To Reproduce This method is derived from the panda_alive author's article here. In other words, this is a pretty typical to a "my-first-pandas_alive-animation".

import pandas as pd
import matplotlib.pyplot as plt
import pandas_alive
from IPython.display import HTML
import urllib.request, json
from datetime import datetime

NSW_COVID_19_CASES_BY_LOCATION_URL = "https://data.nsw.gov.au/data/api/3/action/package_show?id=aefcde60-3b0c-4bc0-9af1-6fe652944ec2"
with urllib.request.urlopen(NSW_COVID_19_CASES_BY_LOCATION_URL) as url:
    data = json.loads(url.read().decode())

data_url = data["result"]["resources"][0]["url"]
df = pd.read_csv(data_url)

df['lga_name19'].fillna("Unknown", inplace=True)
df['notification_date'] = pd.to_datetime(df['notification_date'])
df_grouped = df.groupby(["notification_date", "lga_name19"]).size()

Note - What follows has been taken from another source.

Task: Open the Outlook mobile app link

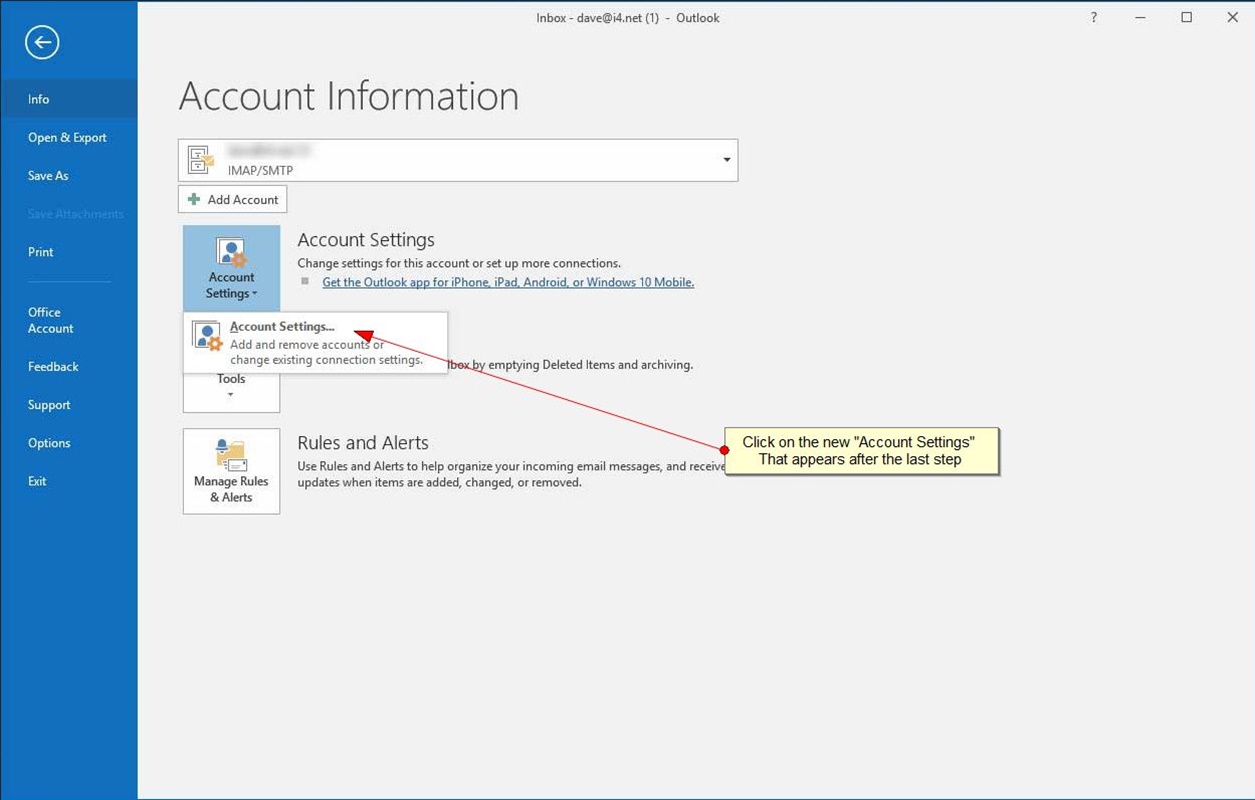Action: [507, 282]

df_cases = pd.DataFrame(df_grouped).unstack()
df_cases.columns = df_cases.columns.droplevel().astype(str)
df_cases = df_cases.fillna(0)
df_cases.index = pd.to_datetime(df_cases.index)

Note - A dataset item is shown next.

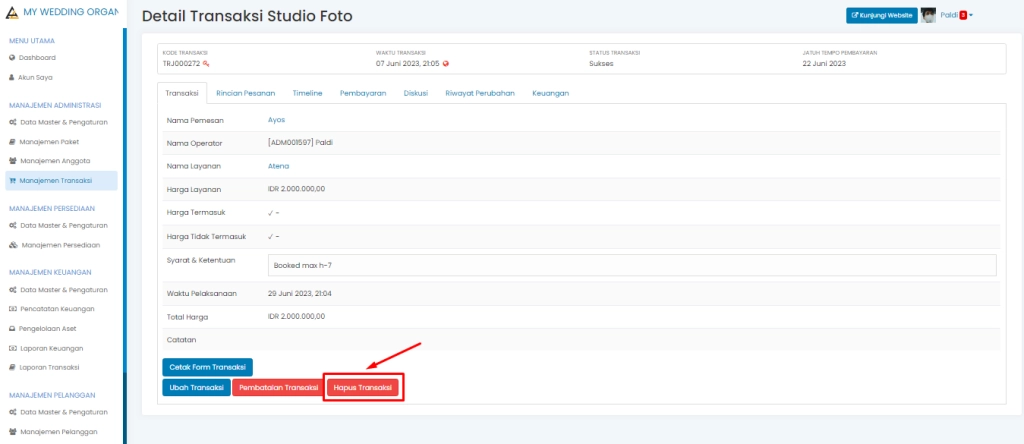The width and height of the screenshot is (1024, 444).
Task: Click the red notification badge near Paldi
Action: tap(962, 16)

animated_html = df_cases.plot_animated(n_visible=15)

Expected behavior Following an introductory tutorial and using the library as intended would not show dozens of warnings. See so many warnings leaves the newbie feeling like they've done something wrong.

Additional context Here is a patch for pandas_alive/charts.py that fixes the two issues. If this fix is suitable, I can create a PR, or two if you'd like to separate the issues.

214c214
<         fake_cols = [chr(i + 70) for i in range(self.df.shape[1])]
---
>         fake_cols = [chr(i + 70) for i in range(self.n_visible)]
218c218
<             ax.barh(fake_cols, [1] * self.df.shape[1])
---
>             ax.barh(fake_cols, np.ones(len(fake_cols)))
221c221,225
<             ax.set_yticklabels(self.df.columns)
---
>             # Before the labels are set, convince matplotlib not to throw user warning about FixedLocator and FixedFormatter
>             # Added by HR211009, inspired by https://github.com/matplotlib/matplotlib/issues/18848#issuecomment-817098738
>             ax.set_xticks(ax.get_xticks())
>             ax.set_yticks(ax.get_yticks())
>             ax.set_yticklabels(self.df.columns[:len(fake_cols)])
224c228
<             ax.bar(fake_cols, [1] * self.df.shape[1])
---
>             ax.bar(fake_cols, np.ones(len(fake_cols)))
227c231,235
<             ax.set_xticklabels(self.df.columns, ha="right")
---
>             # Before the labels are set, convince matplotlib not to throw user warning about FixedLocator and FixedFormatter
>             # Added by HR211009, inspired by https://github.com/matplotlib/matplotlib/issues/18848#issuecomment-817098738
>             ax.set_xticks(ax.get_xticks())
>             ax.set_yticks(ax.get_yticks())
>             ax.set_xticklabels(self.df.columns[:len(fake_cols)], ha="right")